Ahmed also poses a question about potential changes being made during the localization process for the Chinese audience regarding any mention or depiction of Hong Kong in the game.
Games must receive approval from a gaming regulator in China before they can be distributed in the country. Game publishers and developers do follow strict guidelines, but also make pre-emptive changes.
I wonder how they will change Hong Kong given the current situation there.
— Daniel Ahmad (@ZhugeEX) September 16, 2019
For those of you who don’t know, the mainland is currently locked in a vicious civil showdown with protestors in Hong Kong. Attempting to display Hong Kong in a positive light could be seen as anti-socialist propaganda by the Chinese State party.

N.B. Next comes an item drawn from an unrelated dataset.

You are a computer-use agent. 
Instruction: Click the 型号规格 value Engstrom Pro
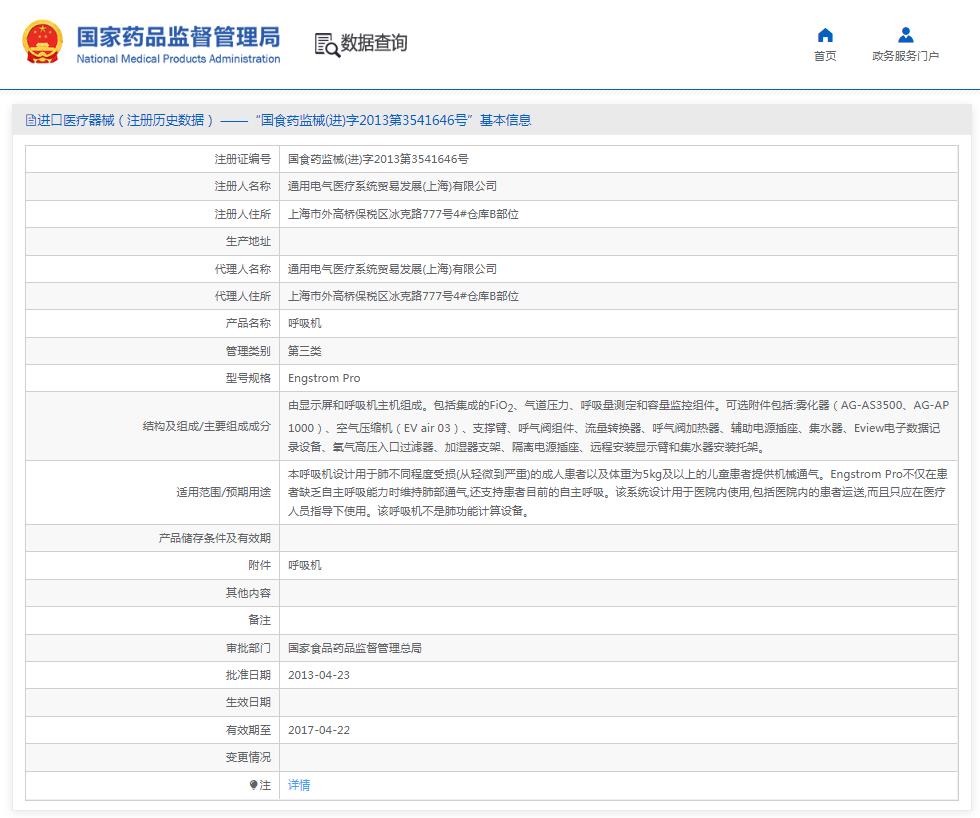(x=323, y=378)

Hong Kong was a prominent location in Shenmue 2, and Ryu spent a significant amount of time there. So it will be interesting to see if Ys.net and the localizers make changes to accommodate the current political turmoil unfolding in the region or if they will stick to their guns and feature Hong Kong in all its uncensored glory?

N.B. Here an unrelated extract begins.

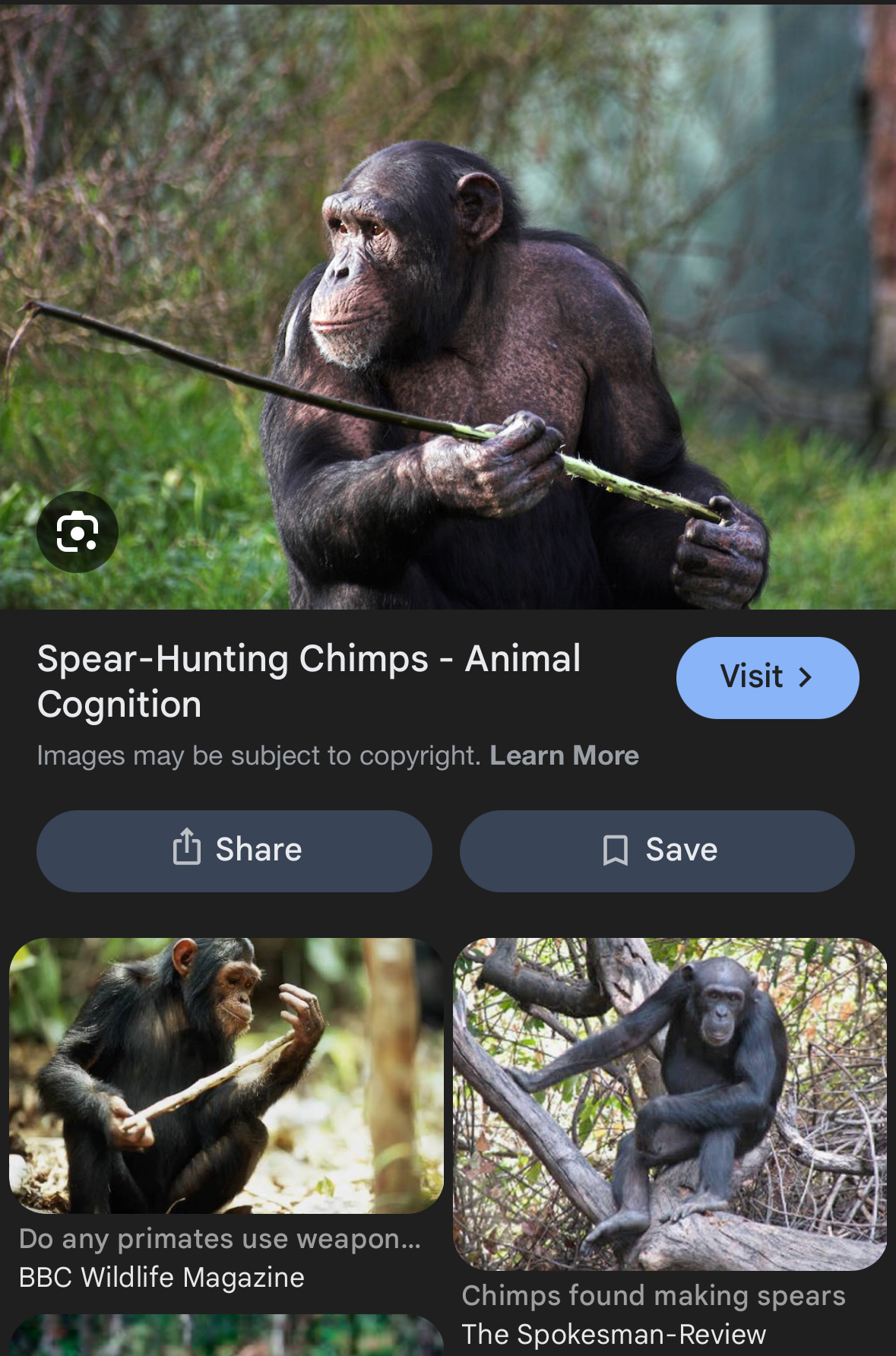896x1356 pixels.
Task: Tap the bookmark icon next to Save
Action: point(616,850)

Now if you think that these changes aren’t that big a deal, keep in mind that anti-State propaganda is handled with very serious repercussions in China. For instance, Chinese publisher Indievent had their publishing license revoked because Taiwanese developer Red Candle Games included a crude but harmless joke about Chinese President Xi Jingping in their horror title, Devotion.
Circling back to Ahmad’s point, it’s highly unlikely that we’ll see any direct mentions of Hong Kong in the game since, according to DualShockers, it will be distributed on PC via WeGame, which is Tencent’s digital distribution service in China. It should go without saying that Tencent is a stickler for the mainland’s rules, even going so far as to completely transform PlayerUnknown’s Battlegrounds into nationalist propaganda to promote the Chinese military. It’s even rumored that Tencent has direct ties to the State party, as reported by Quartz. This makes it highly unlikely that the Chinese mega-publisher would let anything through on Shenmue III that might jeopardize their reputation or put their publishing status at risk.
Alternatively, Shenmue III’s PS4 release in the mainland will be handled by Oasis Games, a Chinese publisher who has been responsible for releasing a number of PS4 and PSVR titles in the mainland for the last several years.
Meanwhile in the West, Deep Silver will handle the launch of Shenmue III on PS4 and PC. Unfortunately for PC gamers, they’re forced to deal with a year-long exclusivity contract that Deep Silver signed with the Epic Games Store, which spawned all kinds of strife related backer refunds.
Anyway, Shenmue III will release on November 19th, 2019.